Hannes Weiler, der hier zuletzt sehr erfolgreich mit „Quijote“ überzeugte, inszeniert am Theater Konstanz „Das Bildnis nach Motiven des Dorian Gray“. Die Uraufführung findet am 25. Mai in der Spiegelhalle statt.
In Oscar Wildes Original besitzt Dorian Gray ein Porträt, das statt seiner altert, während sein Äußeres jung und makellos schön bleibt. Hannes Weiler und sein Team befragen den Klassiker der Weltliteratur auf neue Perspektiven und übersetzen ihn in die heutige Zeit. Das Publikum kann sich auf einen höchst unterhaltsamen Abend mit einer lebendigen und sicherlich erkenntnisreichen Auseinandersetzung freuen.

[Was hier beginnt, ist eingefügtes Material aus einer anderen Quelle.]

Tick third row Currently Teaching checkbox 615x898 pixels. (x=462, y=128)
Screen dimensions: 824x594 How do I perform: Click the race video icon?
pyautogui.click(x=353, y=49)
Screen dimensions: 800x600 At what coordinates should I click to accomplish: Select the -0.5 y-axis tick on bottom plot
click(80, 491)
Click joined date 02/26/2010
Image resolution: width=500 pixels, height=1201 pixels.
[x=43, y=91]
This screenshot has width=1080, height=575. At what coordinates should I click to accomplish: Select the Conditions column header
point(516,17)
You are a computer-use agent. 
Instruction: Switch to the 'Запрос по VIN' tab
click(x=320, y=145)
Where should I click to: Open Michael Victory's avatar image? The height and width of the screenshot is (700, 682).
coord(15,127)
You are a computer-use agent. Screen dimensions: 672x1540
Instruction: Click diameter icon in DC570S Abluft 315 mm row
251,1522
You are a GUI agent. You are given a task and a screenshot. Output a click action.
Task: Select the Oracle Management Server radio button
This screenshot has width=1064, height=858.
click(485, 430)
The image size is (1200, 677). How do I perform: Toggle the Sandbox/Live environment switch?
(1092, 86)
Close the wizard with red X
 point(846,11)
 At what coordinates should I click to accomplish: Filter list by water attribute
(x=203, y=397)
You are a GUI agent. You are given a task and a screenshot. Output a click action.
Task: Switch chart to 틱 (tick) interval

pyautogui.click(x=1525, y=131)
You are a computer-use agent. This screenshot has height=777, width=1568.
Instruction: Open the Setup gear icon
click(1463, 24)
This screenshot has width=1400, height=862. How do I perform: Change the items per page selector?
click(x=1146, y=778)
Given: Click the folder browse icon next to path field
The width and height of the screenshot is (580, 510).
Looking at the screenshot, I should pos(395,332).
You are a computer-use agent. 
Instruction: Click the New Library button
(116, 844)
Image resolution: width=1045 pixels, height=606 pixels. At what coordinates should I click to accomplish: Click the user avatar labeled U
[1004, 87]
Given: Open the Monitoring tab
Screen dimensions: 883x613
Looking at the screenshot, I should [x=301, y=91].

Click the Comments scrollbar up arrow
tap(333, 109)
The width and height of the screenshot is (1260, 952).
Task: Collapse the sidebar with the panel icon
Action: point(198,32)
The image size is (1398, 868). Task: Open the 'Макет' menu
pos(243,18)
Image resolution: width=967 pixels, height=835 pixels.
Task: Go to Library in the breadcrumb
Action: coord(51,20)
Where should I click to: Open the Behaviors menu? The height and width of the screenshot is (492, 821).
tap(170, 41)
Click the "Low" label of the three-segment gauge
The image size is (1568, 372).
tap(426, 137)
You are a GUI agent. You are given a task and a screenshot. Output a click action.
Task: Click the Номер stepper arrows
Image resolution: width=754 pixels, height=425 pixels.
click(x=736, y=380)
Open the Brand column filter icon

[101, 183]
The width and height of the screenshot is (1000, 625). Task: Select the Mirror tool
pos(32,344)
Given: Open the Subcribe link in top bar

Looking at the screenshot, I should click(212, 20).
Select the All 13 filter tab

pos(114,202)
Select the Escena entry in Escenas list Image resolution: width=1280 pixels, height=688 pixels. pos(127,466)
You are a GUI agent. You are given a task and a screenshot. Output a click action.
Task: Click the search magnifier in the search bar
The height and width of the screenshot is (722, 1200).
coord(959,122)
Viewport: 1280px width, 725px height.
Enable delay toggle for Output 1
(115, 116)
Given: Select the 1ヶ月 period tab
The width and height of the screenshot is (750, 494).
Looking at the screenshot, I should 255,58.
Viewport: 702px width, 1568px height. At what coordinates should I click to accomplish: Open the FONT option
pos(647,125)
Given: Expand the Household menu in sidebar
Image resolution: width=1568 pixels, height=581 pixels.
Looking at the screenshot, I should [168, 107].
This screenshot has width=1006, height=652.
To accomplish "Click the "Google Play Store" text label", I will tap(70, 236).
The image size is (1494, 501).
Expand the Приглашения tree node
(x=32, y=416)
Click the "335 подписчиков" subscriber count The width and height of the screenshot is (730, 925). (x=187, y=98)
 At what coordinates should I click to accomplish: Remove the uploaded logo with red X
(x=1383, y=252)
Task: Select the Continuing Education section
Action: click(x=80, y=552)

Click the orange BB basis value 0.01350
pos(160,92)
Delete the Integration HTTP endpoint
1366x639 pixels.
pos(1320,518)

akzent: Sind die Konflikte, die Dorian Gray durchlebt, heute noch aktuell?
Hannes Weiler: Es gibt Konflikte im Roman, mit denen ich viel anfangen kann und die ich auch um mich herum sehe, beispielsweise der Konflikt zwischen gesellschaftlicher Anpassung und Individualismus. Dorian lebt wie wir in einer Gesellschaft und in einer Bubble, die werteorientiert funktioniert, mit großen Geboten und Verboten und vielen kleinen und kleinsten Regeln, Konventionen, Aufforderungen, Trends, die sich bis ins kleinste Private ziehen. Dorian Gray gerät an eine Figur, die all das zur Disposition und ihm eine Art Hyperindividualismus-Theorie zur Verfügung stellt: „Sei wer du bist, du selbst bist dein ganzes Kapital, lebe dich aus, nimm, was dir Spaß macht, und nimm keine Rücksicht auf Verluste.“ Also mal ganz vereinfacht gesprochen.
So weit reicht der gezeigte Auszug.